Les ententes commerciales: fais ce que je dis, pas ce que je fais

En avril 2006, six «gros joueurs» du Casino de Montréal mènent une vie de château pendant trois jours à Augusta, dans l'État de Géorgie. Ils font l'aller-retour à partir de Montréal en avion. Leur hébergement, leurs dépenses et une ronde de golf au magnifique Jones Creek golf club – au coût de 300 $ la ronde – sont payés par le casino. Une valeur d'environ 10 000 $ par personne.

Pourquoi une telle générosité de la part de Loto-Québec? Pour offrir un traitement royal à leurs «gros joueurs» et fidéliser cette clientèle payante. Une compagnie qui offre à des détaillants ou à des gros clients des rabais, des voyages ou des cadeaux. Une «entente commerciale», quoi, de gré à gré, comme il s'en fait à peu près partout. Ça existe entre des fabricants de produits de toutes sortes et des détaillants ou des clients dans tous les domaines, que ce soit votre garagiste du coin, votre épicier ou votre boutique de vêtements préférée.

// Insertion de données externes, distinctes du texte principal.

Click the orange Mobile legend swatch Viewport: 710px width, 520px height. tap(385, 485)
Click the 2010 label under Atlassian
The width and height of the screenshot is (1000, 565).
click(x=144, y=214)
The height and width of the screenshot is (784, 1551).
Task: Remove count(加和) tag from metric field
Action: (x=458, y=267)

Ça existe aussi entre les dépanneurs et certains fournisseurs de produits. Par exemple, des grossistes alimentaires ont des ententes avec les dépanneurs tout comme plusieurs micro-brasseurs. C'est d'ailleurs une pratique qui aide les micro-brasseries à se faire connaître et à développer leur marché. C'est le genre d'entente qui profite au commerçant, mais plus important encore qui profite à vous et à moi, le consommateur. En raison de ces ententes commerciales entre entreprises consentantes, on finit tous par payer moins cher ou par recevoir une information plus adéquate en faisant nos achats.

Bon pour pitou, mais pas pour minou

L'État le fait, par l'entremise de Loto-Québec et ses casinos. La SAQ, également, signe des ententes avec des fournisseurs pour offrir un espace privilégié à leurs produits. Bref, à peu près tout le monde a le droit de conclure ce genre d'entente entre parties consentantes… Tous, sauf les cigarettiers – eux qui n'ont déjà même pas le droit de faire quelque publicité que ce soit, d'afficher d'une manière ou d'une autre leurs produits ou d'informer leurs consommateurs des nouveaux produits.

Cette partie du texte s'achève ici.